OK, so I have read the user guide and I feel that I understand how these two compare and contrast with one another, but I have some questions about how to set up Veeam to mimic the current RPO we have right now with our old DPM solution.

We're vSphere. We have maybe 30 VMs on 3 hosts that we are concerning ourselves with. At present, we are backing them up with DPM agents in the guest OS, getting recovery points every 30 minutes, only during production hours. Once each evening, a full backup is synthesized from the recovery points. At this point, Exchange and SQL logs are committed and flushed. The half hour granular restores remain available on disk for two weeks. The next morning, the latest full backup is copied to tape. It's retained for two weeks. We also have monthly tapes that are kept for one year, and yearly tapes that are kept for eight years.

Right off, I know that tape is 3rd party at this point, and that's fine. I will probably keep DPM around for a while, and back up the Veeam server's backup repository as a DPM client. Either that, or install Nova Backup on the physical backup repository and attach a local tape drive, so that once DPM cycles off the radar, I can wind it down.

Where I start to get confused is that forward incrementals are billed as "D-D-T friendly", with the thought that less will need to be written to tape each day (i.e. only the incremental files). I recognize that it is a little over the top, but at least for now, we are required to keep daily tapes as a safety net, and they each contain that day's most recent COMPLETE backup. Not incrementals. I can grab one tape and know that I can do a restore.

Based on that requirement, I would think that reverse incrementals start looking pretty good, despite the tape requirements. Set the 3rd party tape job to grab the .vbk files in the backup repository, and you have what you need - the latest complete, full backup. Am I thinking about this correctly? I know that reverse is 3x more I/O intensive. Is that likely to be an issue given my 30 minute RPO? We're going with enterprise class SATA DAS for the backup repository. I also wonder, given that we are running the tapes during the day time, the fact that the vbk contents will be changing (reverse) during the tape job's window will present any issues. Maybe it would make more sense to move the tape runs to overnight when there is less going on. That would be OK.

If the increased I/O load of reverse is going to push us toward forward incrementals, and we choose to create daily synthetic fulls, do those get created at a set time, or do they just happen on the first run as scheduled on the specified day?

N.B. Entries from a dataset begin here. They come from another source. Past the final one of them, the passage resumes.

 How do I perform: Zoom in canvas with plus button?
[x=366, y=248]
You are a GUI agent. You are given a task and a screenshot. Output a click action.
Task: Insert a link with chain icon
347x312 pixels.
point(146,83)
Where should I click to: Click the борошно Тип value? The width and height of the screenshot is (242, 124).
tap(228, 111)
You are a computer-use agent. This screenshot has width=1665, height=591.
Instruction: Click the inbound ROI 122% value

Also, if I go this route, and try to get around the increased storage requirements, it sounds like I can only convert the first preceding chain of incrementals to reverse incrementals, so I will still have a considerable number of synthetic fulls to keep around if I want to go back two weeks on disk.

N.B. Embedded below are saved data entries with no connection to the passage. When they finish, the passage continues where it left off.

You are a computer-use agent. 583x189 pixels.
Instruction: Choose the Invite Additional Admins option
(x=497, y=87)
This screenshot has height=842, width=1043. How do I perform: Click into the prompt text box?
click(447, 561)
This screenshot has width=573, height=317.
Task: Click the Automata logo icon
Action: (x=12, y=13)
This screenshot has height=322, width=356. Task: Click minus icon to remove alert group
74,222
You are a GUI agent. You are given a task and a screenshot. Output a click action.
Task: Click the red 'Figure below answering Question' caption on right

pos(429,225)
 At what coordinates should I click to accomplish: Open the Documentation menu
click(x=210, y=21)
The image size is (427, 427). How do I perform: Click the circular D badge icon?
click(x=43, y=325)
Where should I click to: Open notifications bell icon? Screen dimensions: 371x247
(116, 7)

A third option may be to run two kinds of jobs against the VMs. A forward incremental with weekly synthetics for my 30 minute RPO / 14 day retention (less I/O than a reverse, only 2-3 syn. fulls), and another forward incremental with 24 hour RPO and daily synthetics that is only retained for one day. Even so, that's 3 or 4 full backups worth of space to keep around, plus incrementals.

My head is sort of spinning - what would you do?

Also, I do realize that anywhere I said I want to keep stuff for X days, I need to do some math and figure out how many RP's that is.

Thanks!
Vitaliy S.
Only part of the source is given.